# Cute pics



## meaggiedear (Nov 20, 2011)

I got a couple of everybody but Ama. He only got one. lol. I love how they get so close to camera. 

Willow.









Willow with something on her beak. 









Grey.









Ama.









Grey.









Farrah.









Love this pic of Grey. lol.









Willow accepts pets.









Farrah accepts pets.









Farrah gets into getting pets. Fav. <3


----------



## sunnysmom (Sep 23, 2011)

Aw, so cute!


----------



## Philiko (May 16, 2012)

They're gorgeous


----------



## meaggiedear (Nov 20, 2011)

thanks guys! they can be sweethearts sometimes. lol.


----------



## MeanneyFids (Aug 24, 2010)

Willow is stunning!!

theyre all gorgeous and they all look so happy!!


----------



## meaggiedear (Nov 20, 2011)

DallyTsuka said:


> Willow is stunning!!
> 
> theyre all gorgeous and they all look so happy!!

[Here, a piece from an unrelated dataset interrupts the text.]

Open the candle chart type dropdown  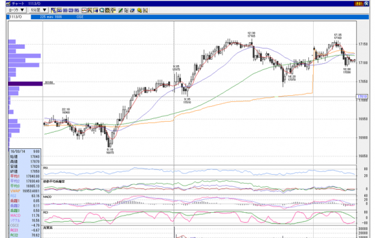[x=16, y=10]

thank you.  i hope they are happy- i work my butt off for them! lol.

willow is person bird. lol. she clings to kev if he's in the room- if not she's on me. she is beautiful though. 

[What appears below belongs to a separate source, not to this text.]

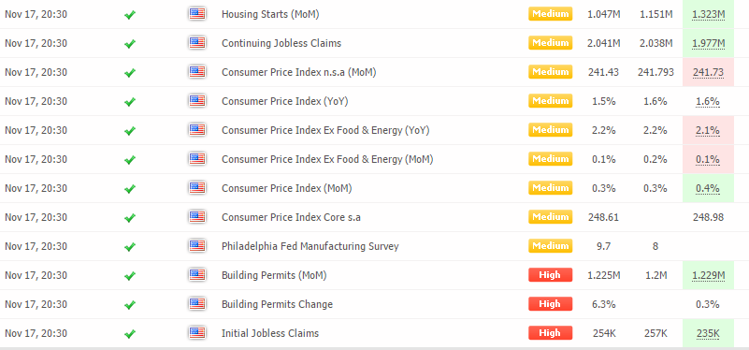Click the US flag icon in Continuing Jobless Claims row
The height and width of the screenshot is (350, 749).
pos(197,43)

it seems like all my friends have a different favorite. lol.


----------



## MeanneyFids (Aug 24, 2010)

haha i dont know your birds personally, but willow reminds me of dally lol


----------



## enigma731 (Aug 12, 2011)

Ama is clearly waiting for you to take the top off that seed bucket. Haven't we told you to stop starving them?! :innocent:

Super cute pics.


----------



## meaggiedear (Nov 20, 2011)

DallyTsuka said:


> haha i dont know your birds personally, but willow reminds me of dally lol


Haha. Is Dally a Diva? Bc Willow prefers the people over the other birds and if you don't comply with her she throws a hissy fit. Lol.


----------



## meaggiedear (Nov 20, 2011)

enigma731 said:


> Ama is clearly waiting for you to take the top off that seed bucket. Haven't we told you to stop starving them?! :innocent:
> 
> Super cute pics.


He totally pushes his face up against the seed bucket. Lmao. I won't open it. I can't imagine getting four birds out of a seed bucket. Two was hard enough. Lmao


----------



## Dreamcatchers (Apr 17, 2011)

They are all very precious!


----------



## JaimeS (Nov 28, 2011)

Adorable pics! I am so happy to see Willow looking happy


----------



## meaggiedear (Nov 20, 2011)

JaimeS said:


> Adorable pics! I am so happy to see Willow looking happy


I'm trying really hard to teach her independence bc she is like glued to me when she comes out to play. It's slowly working but she always comes back to me before too long. Lol


----------



## JaimeS (Nov 28, 2011)

Maybe she is just seeking security in her new environment, she was fairly independent for me. But that could be because Jay was her preferred person. She wouldn't have moved from him if she'd had a choice


----------